• To do
Reproduce the records exactly through the line with "1280x595 pixels.".

Stored items
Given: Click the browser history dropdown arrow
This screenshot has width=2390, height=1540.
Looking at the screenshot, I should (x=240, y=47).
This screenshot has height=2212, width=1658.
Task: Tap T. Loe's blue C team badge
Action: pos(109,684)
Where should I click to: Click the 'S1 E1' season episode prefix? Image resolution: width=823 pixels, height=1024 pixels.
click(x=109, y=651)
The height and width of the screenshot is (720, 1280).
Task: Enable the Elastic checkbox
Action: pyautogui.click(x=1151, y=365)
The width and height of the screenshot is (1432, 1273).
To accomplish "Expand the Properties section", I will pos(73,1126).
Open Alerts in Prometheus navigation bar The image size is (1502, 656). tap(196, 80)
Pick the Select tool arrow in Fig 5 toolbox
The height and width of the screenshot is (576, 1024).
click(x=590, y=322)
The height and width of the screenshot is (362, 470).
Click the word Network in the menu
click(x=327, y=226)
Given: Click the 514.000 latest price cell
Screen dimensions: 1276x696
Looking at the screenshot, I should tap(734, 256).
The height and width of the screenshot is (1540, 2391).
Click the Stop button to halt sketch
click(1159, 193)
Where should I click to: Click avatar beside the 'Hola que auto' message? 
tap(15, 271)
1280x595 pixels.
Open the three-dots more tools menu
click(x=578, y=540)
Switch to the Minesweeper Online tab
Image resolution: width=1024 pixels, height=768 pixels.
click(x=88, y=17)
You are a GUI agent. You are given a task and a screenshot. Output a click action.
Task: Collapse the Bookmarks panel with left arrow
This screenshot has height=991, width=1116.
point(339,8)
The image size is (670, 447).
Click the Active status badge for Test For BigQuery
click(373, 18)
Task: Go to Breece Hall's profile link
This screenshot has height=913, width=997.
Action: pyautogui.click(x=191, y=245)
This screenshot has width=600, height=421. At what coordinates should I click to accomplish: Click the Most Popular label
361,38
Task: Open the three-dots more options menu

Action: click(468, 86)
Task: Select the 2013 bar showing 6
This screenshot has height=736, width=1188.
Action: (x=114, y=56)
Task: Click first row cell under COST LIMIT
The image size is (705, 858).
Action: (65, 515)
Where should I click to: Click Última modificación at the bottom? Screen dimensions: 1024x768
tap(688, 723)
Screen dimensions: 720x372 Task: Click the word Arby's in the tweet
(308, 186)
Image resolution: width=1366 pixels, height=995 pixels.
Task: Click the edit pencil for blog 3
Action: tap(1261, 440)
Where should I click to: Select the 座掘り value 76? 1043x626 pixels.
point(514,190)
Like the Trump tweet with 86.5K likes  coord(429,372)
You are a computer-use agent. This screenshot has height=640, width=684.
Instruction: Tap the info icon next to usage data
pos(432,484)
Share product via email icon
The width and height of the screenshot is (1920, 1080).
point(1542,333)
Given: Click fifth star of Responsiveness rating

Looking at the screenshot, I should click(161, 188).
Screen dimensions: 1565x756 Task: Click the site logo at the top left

• Answer space
Given: Click the browser history dropdown arrow
This screenshot has width=2390, height=1540.
Looking at the screenshot, I should (x=240, y=47).
This screenshot has height=2212, width=1658.
Task: Tap T. Loe's blue C team badge
Action: pos(109,684)
Where should I click to: Click the 'S1 E1' season episode prefix? Image resolution: width=823 pixels, height=1024 pixels.
click(x=109, y=651)
The height and width of the screenshot is (720, 1280).
Task: Enable the Elastic checkbox
Action: pyautogui.click(x=1151, y=365)
The width and height of the screenshot is (1432, 1273).
To accomplish "Expand the Properties section", I will pos(73,1126).
Open Alerts in Prometheus navigation bar The image size is (1502, 656). tap(196, 80)
Pick the Select tool arrow in Fig 5 toolbox
The height and width of the screenshot is (576, 1024).
click(x=590, y=322)
The height and width of the screenshot is (362, 470).
Click the word Network in the menu
click(x=327, y=226)
Given: Click the 514.000 latest price cell
Screen dimensions: 1276x696
Looking at the screenshot, I should tap(734, 256).
The height and width of the screenshot is (1540, 2391).
Click the Stop button to halt sketch
click(1159, 193)
Where should I click to: Click avatar beside the 'Hola que auto' message? 
tap(15, 271)
1280x595 pixels.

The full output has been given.